### EXERCISE GOAL
For each line below that holds the string "computer", add one to a tally; report that tally alone.
━━━━━ DATASET RECORDS ━━━━━
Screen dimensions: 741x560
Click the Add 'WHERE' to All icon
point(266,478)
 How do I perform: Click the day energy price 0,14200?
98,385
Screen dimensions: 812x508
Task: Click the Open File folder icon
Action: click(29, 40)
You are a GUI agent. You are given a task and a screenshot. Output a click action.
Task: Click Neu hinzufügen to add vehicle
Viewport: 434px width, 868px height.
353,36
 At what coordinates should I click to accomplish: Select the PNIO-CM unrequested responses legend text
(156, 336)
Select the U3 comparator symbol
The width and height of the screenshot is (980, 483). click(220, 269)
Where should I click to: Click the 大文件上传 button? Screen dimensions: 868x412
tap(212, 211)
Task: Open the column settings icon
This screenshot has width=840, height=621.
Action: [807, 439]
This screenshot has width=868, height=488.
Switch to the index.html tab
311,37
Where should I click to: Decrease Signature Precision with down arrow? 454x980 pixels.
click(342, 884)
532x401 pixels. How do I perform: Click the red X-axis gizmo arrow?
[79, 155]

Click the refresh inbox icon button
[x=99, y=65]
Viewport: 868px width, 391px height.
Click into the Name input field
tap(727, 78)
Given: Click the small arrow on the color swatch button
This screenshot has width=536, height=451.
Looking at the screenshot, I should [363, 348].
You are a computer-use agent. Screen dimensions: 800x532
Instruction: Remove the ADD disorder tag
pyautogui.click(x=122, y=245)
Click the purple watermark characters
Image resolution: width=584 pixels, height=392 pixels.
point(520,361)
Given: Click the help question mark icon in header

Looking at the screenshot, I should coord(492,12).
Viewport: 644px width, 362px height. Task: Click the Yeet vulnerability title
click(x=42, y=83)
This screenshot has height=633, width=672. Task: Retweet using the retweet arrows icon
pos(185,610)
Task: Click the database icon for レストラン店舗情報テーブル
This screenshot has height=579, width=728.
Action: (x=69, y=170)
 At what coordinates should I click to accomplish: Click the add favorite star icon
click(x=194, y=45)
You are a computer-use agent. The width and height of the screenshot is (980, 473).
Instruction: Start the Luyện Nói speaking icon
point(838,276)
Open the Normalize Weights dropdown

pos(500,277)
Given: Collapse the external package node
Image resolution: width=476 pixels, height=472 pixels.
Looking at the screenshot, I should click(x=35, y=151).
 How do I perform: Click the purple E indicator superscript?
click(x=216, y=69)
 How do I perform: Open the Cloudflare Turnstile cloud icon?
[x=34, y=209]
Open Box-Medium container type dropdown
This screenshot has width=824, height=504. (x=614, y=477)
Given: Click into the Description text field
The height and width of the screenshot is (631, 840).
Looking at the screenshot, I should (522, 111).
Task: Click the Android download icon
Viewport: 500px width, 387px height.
━━━━━
### TASK OUTPUT
2